The government has launched a number of public consultations on issues like welfare and entry into the euro. Each one has gone off half-cock and has been quietly dropped after a few months or even weeks. Is that because there was no real political will behind them, or are there genuine questions associated with attempting to conduct a conversation with the electorate that we’ve so far failed to answer satisfactorily?
I think there are, and the press have started asking some of them. The word ‘conversation’ implies that the players share their experiences via language and subsequently leave the dialogue mutually enriched. Is this what the government has in mind? If so, what resources are available to process the ideas that arise out of the dialogue? How will they be synthesised, and how will this synthesis be fed back into the party’s policy-making structures? On the other hand, if this isn’t what the government wants, and instead is trying to reassert what it already believes to be true, why should anyone outside the charmed political circle be interested in the process?
But there are other, more starkly political issues that arise out of trying to establish this kind of dialogue, and they’re vividly illustrated by the current shortcomings within the national policy forum process, which, whatever else it may be, is an imaginative attempt at a dialogue between government and party.
First, there’s the issue of tax. In case you didn’t know, you’re not allowed to mention it. Government ministers have been publicly dressed down for suggesting that this or that tax may rise, and NPF policy commissions have been inhibited from expressing fully the submissions they’ve received if they involve fiscal mechanisms.
It’s understandable. Who wants to provide the Daily Mail with a whole weeks’ worth of knocking copy because a party document suggests a tax on plastic bags or making producers responsible for the end-life of consumer durables? But if we choose to ignore the fact that those we consult are demanding these kinds of levers, then the consultation lacks genuine candour.
Second, there’s the question of credibility. How do you know if you’ve been listened to? How do you know anyone’s even read your submission? Even if they did read it, how do you know it didn’t go straight into the waste paper bin? The staff running the NPF are deeply committed, on very limited resources, to addressing this suspicion. Yet it remains the biggest criticism of the process in many constituencies. And the problem is that this scepticism can easily grow like a canker to feed the alienation of those who wish to return the party to a mythical, comradely golden era where we used to hew new imaginative policies out of composited resolutions.
Third, there’s the problem of rabbits. Politicians like to pull them out of hats, preferably as close to a general election as possible. Why would they want to celebrate the most imaginative ideas to come out of a consultation, if by doing so they give time for the opposition to rubbish them, adopt them or even top them? Far better to keep such ideas secret. And, for that matter, keep the best ideas generated by government departments secret too. Why share them with the NPF or the Big Conversation if it simply gives Michael Howard notice of their existence?

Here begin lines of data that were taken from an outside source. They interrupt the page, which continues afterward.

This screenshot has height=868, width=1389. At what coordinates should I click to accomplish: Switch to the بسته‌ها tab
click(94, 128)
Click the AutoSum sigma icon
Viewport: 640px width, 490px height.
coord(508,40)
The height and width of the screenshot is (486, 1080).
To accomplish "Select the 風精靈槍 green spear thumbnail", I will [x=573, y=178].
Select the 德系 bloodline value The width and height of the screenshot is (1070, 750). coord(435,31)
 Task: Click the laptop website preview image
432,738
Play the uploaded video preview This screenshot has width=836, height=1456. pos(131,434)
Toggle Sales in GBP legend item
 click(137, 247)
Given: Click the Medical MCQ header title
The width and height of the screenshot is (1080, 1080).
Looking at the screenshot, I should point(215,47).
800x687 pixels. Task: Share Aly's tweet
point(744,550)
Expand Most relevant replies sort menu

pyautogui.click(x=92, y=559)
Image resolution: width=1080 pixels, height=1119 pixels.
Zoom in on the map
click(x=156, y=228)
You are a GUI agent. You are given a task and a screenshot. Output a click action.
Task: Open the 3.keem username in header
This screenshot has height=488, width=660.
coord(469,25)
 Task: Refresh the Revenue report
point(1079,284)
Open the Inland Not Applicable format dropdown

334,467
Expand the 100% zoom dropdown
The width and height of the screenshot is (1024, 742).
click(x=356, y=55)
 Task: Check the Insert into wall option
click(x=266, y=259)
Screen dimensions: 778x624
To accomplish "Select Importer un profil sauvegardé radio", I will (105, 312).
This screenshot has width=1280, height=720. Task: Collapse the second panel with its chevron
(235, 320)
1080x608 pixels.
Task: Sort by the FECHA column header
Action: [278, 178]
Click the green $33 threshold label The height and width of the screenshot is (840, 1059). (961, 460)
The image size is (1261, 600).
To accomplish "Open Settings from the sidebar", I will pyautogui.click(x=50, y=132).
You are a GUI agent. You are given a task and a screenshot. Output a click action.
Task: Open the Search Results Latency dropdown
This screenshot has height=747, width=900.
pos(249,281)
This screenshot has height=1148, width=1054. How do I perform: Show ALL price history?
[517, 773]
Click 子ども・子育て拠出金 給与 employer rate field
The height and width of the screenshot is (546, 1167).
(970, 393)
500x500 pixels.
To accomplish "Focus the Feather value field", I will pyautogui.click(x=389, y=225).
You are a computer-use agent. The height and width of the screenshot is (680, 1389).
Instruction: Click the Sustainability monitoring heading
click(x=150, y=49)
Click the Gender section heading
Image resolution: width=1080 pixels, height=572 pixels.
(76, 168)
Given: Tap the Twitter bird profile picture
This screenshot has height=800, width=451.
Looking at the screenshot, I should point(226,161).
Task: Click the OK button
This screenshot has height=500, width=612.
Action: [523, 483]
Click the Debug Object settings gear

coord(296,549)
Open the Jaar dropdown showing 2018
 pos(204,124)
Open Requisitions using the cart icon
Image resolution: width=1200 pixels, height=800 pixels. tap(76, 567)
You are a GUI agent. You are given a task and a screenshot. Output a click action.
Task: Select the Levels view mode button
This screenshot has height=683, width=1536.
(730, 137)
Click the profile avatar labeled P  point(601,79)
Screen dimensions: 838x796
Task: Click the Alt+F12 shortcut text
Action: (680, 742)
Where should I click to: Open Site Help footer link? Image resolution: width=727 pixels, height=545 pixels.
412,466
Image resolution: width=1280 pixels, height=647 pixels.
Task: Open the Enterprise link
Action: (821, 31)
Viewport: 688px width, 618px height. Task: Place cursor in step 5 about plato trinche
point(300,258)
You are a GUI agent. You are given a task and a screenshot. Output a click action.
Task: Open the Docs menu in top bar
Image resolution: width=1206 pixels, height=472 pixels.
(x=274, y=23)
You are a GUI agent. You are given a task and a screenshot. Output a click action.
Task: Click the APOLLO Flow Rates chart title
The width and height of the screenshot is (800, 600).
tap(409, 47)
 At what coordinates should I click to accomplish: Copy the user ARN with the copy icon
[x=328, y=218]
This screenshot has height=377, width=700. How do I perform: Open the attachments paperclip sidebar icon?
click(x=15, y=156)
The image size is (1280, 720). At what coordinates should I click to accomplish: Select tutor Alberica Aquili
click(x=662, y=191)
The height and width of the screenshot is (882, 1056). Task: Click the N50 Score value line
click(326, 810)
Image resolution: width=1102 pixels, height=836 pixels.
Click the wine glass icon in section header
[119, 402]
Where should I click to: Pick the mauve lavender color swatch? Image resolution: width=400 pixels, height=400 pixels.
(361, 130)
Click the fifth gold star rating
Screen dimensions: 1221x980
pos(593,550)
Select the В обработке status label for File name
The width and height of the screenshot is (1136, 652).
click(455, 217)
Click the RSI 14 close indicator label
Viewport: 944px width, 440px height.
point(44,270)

I’m not as pessimistic as this may sound. I’m convinced that Partnership in Power and the Big Conversation offer the template for a fruitful and imaginative way of sharing the challenges of power, not just for us, but for socialist and social democratic parties worldwide. But this is new stuff. Nobody’s tried it before. And we’re not going to get it right first, or even second time. Confidence is required from party members, candour from party and parliamentary staff, and, above all, courage and long-term commitment from our politicians.